Un homme qui avait été ravi au troisième ciel, un homme qui avait été transporté dans le paradis, qui avait eu communication des ineffables mystères, qui avait joui d'un commerce si familier avec Dieu, était peu sensible à de si grands biens; il lui fallait, de plus, que ses frères fussent sauvés avec lui. C'est qu'il savait, il savait bien qu'il n'est rien de supérieur, rien d'égal à la charité, pas même le martyre, cette gloire suprême. La preuve? Ecoutez. La charité, même sans le martyre, fait des disciples de Jésus-Christ; le martyre sans la charité n'a pas ce pouvoir. Comment le démontrer? Par les paroles mêmes de Jésus-Christ; il disait à ses disciples : En cela tous connaîtront que vous êtes mes disciples, si vous vous aimez les uns les autres. (Jean, XIII, 35.) Voyez ! la charité sans le martyre fait des disciples. Mais maintenant voulez-vous la preuve que le martyre, sans la charité, non-seulement ne fait pas des disciples, mais ne sert à rien à qui l'endure; écoutez Paul : Si je livre mon corps aux flammes sans avoir la charité, à quoi cela me servira-t-il ? à rien. (I Cor. x111, 3.)

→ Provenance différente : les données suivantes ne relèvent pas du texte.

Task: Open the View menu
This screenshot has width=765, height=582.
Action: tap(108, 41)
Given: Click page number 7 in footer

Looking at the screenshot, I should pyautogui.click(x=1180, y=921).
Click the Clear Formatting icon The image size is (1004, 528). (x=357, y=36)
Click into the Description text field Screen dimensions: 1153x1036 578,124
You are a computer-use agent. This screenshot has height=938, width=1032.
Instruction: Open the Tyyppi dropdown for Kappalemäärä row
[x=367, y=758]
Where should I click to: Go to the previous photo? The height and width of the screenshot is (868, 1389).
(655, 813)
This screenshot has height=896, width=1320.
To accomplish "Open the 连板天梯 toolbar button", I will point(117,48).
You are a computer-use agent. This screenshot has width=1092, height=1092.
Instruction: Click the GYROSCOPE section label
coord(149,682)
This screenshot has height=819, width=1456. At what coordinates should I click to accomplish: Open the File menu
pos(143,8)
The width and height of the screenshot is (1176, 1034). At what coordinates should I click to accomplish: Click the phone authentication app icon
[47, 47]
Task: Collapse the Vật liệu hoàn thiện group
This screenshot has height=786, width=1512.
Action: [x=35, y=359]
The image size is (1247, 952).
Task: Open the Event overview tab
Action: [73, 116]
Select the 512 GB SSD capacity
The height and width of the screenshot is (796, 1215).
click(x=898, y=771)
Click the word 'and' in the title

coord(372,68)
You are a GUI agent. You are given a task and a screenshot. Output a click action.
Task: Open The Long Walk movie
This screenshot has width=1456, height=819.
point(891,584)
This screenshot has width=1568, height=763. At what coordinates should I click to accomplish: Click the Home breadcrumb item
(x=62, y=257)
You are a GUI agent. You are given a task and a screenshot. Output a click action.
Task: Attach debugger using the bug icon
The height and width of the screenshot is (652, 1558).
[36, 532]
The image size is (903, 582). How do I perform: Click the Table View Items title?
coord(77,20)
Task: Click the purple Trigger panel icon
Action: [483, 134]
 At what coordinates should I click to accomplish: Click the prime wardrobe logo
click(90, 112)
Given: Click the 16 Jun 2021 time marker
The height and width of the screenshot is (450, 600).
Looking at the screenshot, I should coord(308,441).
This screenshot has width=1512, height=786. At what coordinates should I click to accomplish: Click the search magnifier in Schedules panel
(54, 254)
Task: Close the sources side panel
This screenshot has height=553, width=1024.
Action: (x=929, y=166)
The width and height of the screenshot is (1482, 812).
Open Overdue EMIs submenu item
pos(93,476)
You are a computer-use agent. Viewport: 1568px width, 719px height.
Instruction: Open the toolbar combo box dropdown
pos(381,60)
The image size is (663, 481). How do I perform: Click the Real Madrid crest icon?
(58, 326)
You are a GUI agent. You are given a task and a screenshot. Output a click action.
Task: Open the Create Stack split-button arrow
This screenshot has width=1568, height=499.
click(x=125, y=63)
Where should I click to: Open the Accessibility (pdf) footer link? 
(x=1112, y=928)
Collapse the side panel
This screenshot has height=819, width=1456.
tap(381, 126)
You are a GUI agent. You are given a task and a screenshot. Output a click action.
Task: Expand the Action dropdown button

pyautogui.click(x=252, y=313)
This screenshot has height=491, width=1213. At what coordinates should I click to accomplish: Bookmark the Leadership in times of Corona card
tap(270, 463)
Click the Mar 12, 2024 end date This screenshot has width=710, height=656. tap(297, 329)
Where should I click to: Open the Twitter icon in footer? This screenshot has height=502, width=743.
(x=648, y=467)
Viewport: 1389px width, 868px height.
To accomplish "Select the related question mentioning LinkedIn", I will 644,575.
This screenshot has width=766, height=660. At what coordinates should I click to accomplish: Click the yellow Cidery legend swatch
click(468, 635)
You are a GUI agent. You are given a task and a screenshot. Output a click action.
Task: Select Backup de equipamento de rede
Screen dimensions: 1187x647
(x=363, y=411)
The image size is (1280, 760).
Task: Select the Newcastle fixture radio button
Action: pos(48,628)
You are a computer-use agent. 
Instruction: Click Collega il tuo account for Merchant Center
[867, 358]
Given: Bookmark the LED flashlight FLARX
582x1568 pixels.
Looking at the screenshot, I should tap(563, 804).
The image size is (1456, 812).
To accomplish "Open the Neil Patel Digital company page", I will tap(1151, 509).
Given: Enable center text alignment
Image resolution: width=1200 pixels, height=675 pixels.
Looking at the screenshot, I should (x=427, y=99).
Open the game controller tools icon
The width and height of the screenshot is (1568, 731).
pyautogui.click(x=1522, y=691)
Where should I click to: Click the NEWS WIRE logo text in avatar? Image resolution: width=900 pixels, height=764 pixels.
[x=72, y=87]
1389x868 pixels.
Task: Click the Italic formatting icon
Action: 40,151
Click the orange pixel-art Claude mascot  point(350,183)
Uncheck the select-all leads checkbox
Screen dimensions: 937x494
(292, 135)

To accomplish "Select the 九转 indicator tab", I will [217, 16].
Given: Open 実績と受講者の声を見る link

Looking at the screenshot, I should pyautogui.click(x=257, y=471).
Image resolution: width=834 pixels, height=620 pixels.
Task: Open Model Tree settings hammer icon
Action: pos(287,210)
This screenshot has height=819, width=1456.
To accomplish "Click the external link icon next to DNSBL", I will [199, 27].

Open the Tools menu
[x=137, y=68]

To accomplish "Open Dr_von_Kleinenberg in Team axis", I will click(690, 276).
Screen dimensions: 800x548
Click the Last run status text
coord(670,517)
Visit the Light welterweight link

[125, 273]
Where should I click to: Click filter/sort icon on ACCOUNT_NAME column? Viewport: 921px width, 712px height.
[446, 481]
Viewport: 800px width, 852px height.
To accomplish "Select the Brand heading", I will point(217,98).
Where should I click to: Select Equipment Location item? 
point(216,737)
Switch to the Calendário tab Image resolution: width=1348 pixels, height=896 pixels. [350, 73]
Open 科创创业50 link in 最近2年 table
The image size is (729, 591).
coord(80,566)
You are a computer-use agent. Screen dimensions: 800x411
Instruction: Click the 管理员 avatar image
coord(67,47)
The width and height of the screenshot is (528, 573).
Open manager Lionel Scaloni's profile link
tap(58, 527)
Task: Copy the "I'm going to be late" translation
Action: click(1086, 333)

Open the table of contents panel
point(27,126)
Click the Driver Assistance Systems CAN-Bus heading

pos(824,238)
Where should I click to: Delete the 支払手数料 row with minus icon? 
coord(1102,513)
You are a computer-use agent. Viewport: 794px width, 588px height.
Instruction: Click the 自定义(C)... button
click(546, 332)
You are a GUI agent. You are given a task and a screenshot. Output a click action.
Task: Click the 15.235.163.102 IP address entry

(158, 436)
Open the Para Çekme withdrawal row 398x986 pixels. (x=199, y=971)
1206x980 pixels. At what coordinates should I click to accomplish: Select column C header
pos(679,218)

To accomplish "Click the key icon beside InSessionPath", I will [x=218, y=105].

2. Voilà surtout pourquoi je chéris le saint qui nous rassemble aujourd'hui, ce bienheureux Romain ; avec le courage du martyre, il montra l'abondance de la charité ; de là vient qu'on lui coupa cette langue qu'il avait consacrée au Seigneur. Il est utile de rechercher pourquoi le démon ne le précipita pas dans les tortures, dans les plus cruelles épreuves des supplices, mais lui coupa la langue; le démon n'a pas agi au hasard ; il a bien calculé la perversité ; monstre abominable, qui fait jouer tous les ressorts pour empêcher notre salut. Eh bien ! donc, recherchons pourquoi il s'est décidé à lui couper la langue; reprenons d'un peu plus haut notre discours : car ainsi nous comprendrons mieux la bonté de Dieu, la constance du martyr, la perversité du démon; instruits de la bonté de Dieu, nous bénirons le Seigneur; comprenant la constance du martyr, nous voudrons imiter celui qui était un serviteur comme nous; connaissant la perversité du démon, nous saurons nous détourner de l'ennemi. En effet, si Dieu nous donne de comprendre les artifices du diable, c'est afin que le redoublement de notre haine pour lui nous rende la victoire plus facile.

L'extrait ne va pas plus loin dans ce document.